Seven Indian student teams, including high school enthusiasts, gear up for NASA's Human Exploration Rover Challenge 2024 (photo: IANS)
Seven Indian student teams, including high school enthusiasts, gear up for NASA's Human Exploration Rover Challenge 2024 (photo: IANS)


Seven Indian student teams including three high school groups will participate in the prestigious NASA Human Exploration Rover Challenge (HERC) 2024 in the US.

The teams are from the Birla Institute of Technology and Science-Pilani, Goa Campus; Candor International School, Bengaluru; Kanakia International School, Mumbai; KIET Group of Institutions, Delhi-NCR; Punjab Engineering College, Chandigarh; Vellore Institute of Technology, Chennai; and Young Mind Research and Development, Faridabad.

These are among 72 others from 13 nations around the world that will compete in the engineering design challenge to build human-powered rovers.

The HERC, celebrating its 30th anniversary in 2024, tasks the students to design, build, and test lightweight, human-powered rovers on an obstacle course simulating lunar and Martian terrain, all while completing mission-focused science tasks.

"Throughout this authentic learning challenge, NASA encourages students to improve their understanding of collaboration, inquiry, and problem-solving strategies," said Vemitra Alexander, rover challenge activity lead, Office of STEM Engagement at NASA Marshall.

"Improving these critical real-world skills will benefit our students throughout their academic and professional careers," Alexander added.

In the HERC 2023, 11 student teams represented India at the international competition.
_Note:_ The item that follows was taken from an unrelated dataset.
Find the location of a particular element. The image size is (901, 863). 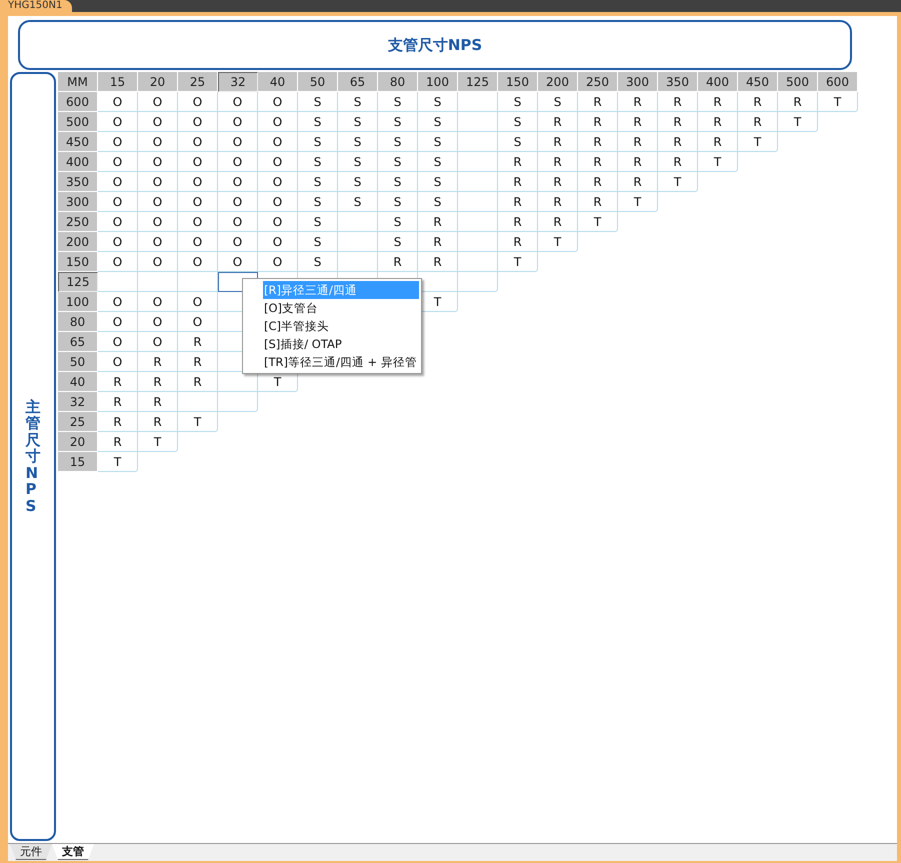

column-header: 600 is located at coordinates (838, 82).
Of the new teams from India, VIT Chennai, BITS Pilani, Rajasthan and Amity Noida, KIET Group of Institutions, featured in the 2023 challenge as well.
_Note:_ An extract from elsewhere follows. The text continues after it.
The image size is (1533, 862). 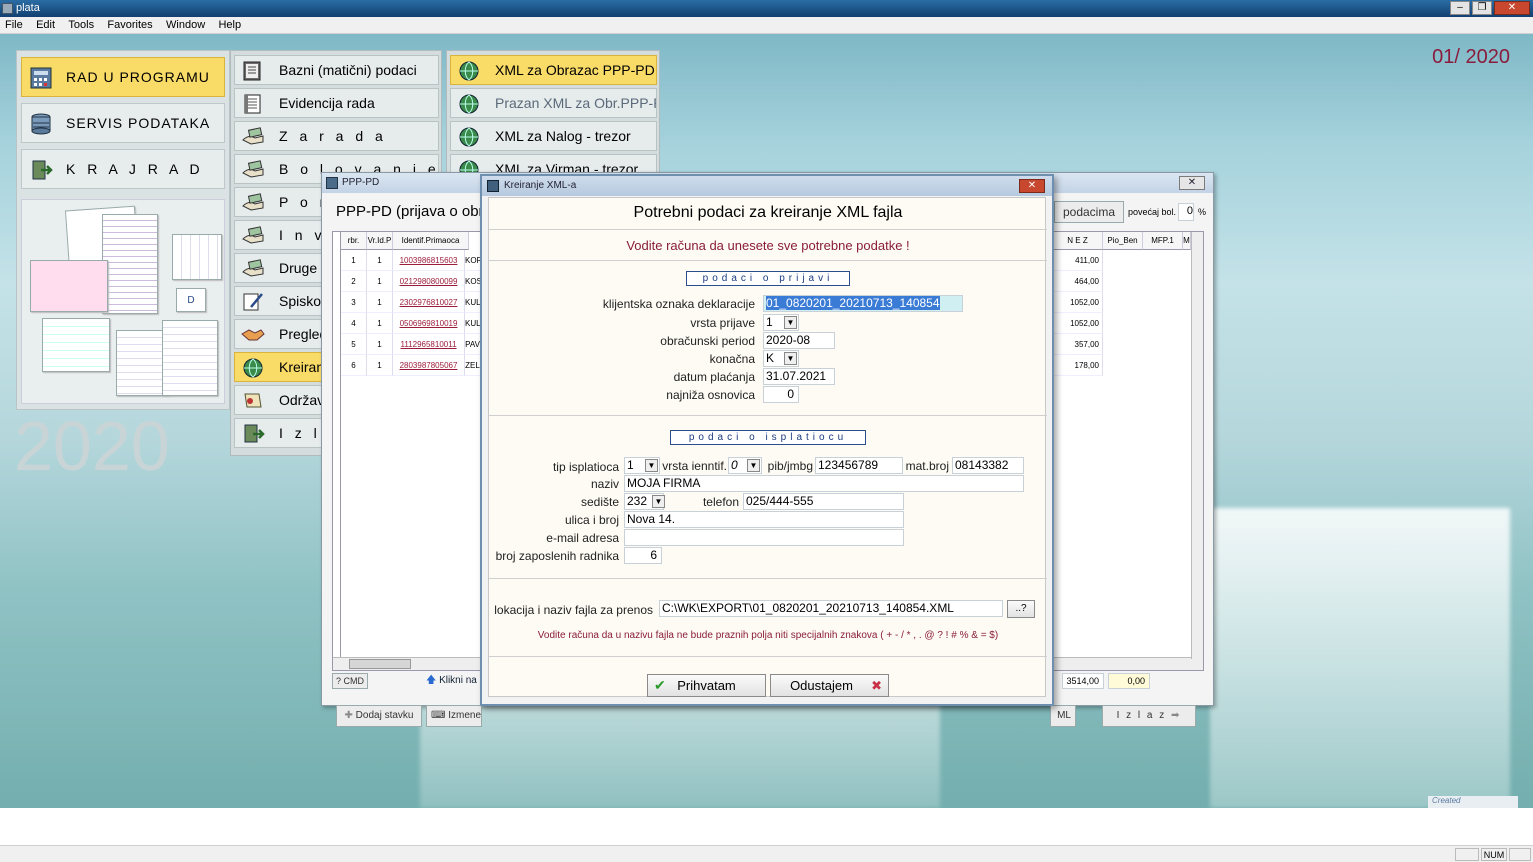 What do you see at coordinates (253, 400) in the screenshot?
I see `scroll-icon` at bounding box center [253, 400].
Throughout the nine-month challenge, students will complete design and safety reviews to mirror the process used by NASA engineers and scientists. The agency also incorporates vehicle weight and size requirements encouraging students to consider lightweight construction materials and stowage efficiency to replicate similar payload restrictions of NASA launch operations.

Teams earn points throughout the year by successfully completing design reviews and fabricating a rover capable of meeting all criteria while completing course obstacles and mission tasks. The teams with the highest number of points accumulated throughout the project year will win their respective divisions.

The challenge will conclude with an event on 19 and 20 April , 2024, at the US Rocket and Space Center in Alabama. The competition is one of nine Artemis Student Challenges and reflects the goals of NASA’s Artemis programme, which includes landing the first woman and first person of colour on the Moon.